● **DATA SUPPLIED**
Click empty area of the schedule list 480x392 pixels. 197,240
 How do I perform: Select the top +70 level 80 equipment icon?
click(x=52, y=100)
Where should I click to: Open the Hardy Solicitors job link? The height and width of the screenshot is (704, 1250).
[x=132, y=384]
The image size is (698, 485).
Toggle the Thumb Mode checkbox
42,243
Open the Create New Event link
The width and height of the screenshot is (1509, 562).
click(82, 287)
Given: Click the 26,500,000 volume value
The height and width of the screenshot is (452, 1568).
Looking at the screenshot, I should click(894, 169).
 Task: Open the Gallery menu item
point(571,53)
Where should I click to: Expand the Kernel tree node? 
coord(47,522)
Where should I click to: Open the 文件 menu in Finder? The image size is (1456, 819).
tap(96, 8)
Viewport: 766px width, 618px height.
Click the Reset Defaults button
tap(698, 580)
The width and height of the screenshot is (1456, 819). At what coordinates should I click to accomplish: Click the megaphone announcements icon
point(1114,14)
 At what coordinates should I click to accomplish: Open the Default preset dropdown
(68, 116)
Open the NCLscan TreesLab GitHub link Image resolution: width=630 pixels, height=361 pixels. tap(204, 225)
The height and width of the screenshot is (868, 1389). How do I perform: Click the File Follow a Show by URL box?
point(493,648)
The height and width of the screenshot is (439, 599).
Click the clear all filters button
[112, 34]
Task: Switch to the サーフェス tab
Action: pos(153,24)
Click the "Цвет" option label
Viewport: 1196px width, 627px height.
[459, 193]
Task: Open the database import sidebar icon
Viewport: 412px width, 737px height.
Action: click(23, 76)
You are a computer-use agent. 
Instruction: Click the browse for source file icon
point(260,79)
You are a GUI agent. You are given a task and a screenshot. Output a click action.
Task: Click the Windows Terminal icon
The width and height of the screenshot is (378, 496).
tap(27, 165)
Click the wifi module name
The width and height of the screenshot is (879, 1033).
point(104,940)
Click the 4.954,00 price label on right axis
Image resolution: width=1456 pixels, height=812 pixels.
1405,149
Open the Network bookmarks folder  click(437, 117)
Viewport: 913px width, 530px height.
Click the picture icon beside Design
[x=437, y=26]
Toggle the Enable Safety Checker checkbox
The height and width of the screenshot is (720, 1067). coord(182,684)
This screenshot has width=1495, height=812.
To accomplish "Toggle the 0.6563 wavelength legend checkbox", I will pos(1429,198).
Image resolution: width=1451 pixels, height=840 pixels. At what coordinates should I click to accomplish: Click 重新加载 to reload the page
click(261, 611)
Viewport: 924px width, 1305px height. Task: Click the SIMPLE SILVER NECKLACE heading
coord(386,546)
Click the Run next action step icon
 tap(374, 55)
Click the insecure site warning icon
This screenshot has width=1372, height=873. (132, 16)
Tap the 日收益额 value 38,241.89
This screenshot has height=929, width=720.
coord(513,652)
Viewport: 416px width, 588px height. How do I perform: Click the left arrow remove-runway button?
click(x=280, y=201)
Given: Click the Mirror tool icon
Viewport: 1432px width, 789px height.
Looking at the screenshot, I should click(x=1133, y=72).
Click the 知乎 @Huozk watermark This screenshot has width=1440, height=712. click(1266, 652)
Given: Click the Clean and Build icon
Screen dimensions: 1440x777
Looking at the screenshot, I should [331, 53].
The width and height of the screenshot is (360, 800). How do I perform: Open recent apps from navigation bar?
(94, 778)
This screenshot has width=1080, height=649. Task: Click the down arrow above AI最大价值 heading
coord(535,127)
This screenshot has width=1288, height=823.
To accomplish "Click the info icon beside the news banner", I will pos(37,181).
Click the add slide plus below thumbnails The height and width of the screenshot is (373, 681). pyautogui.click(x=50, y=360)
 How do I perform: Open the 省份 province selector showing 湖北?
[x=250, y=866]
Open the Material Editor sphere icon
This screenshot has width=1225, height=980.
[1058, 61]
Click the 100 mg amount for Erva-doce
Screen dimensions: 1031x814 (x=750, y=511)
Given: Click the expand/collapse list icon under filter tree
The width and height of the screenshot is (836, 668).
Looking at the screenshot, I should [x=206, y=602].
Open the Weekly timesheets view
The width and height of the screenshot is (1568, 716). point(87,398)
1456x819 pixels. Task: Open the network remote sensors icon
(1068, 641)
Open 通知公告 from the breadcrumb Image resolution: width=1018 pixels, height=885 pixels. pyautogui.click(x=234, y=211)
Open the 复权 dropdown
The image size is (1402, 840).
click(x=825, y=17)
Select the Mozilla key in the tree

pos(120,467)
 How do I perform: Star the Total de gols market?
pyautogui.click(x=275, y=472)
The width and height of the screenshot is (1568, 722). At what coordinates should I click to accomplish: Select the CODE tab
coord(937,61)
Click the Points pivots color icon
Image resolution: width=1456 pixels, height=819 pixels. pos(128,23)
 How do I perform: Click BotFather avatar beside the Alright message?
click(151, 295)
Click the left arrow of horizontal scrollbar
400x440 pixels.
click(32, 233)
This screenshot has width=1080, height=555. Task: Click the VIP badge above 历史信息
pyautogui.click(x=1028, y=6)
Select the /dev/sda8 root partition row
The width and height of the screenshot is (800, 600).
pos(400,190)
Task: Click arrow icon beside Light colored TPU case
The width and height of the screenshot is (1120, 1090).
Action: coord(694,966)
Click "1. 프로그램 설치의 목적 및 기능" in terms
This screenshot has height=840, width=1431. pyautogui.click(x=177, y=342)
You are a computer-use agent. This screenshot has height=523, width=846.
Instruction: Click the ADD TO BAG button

● **SHORT PROBLEM**
Select every line of the items above that contains the word "perform" and reproduce those lines unchanged.

● **RESPONSE FOR THIS EXERCISE**
 How do I perform: Select the top +70 level 80 equipment icon?
The height and width of the screenshot is (868, 1389). How do I perform: Click the File Follow a Show by URL box?
Viewport: 416px width, 588px height. How do I perform: Click the left arrow remove-runway button?
The width and height of the screenshot is (360, 800). How do I perform: Open recent apps from navigation bar?
 How do I perform: Open the 省份 province selector showing 湖北?
 How do I perform: Star the Total de gols market?
 How do I perform: Click BotFather avatar beside the Alright message?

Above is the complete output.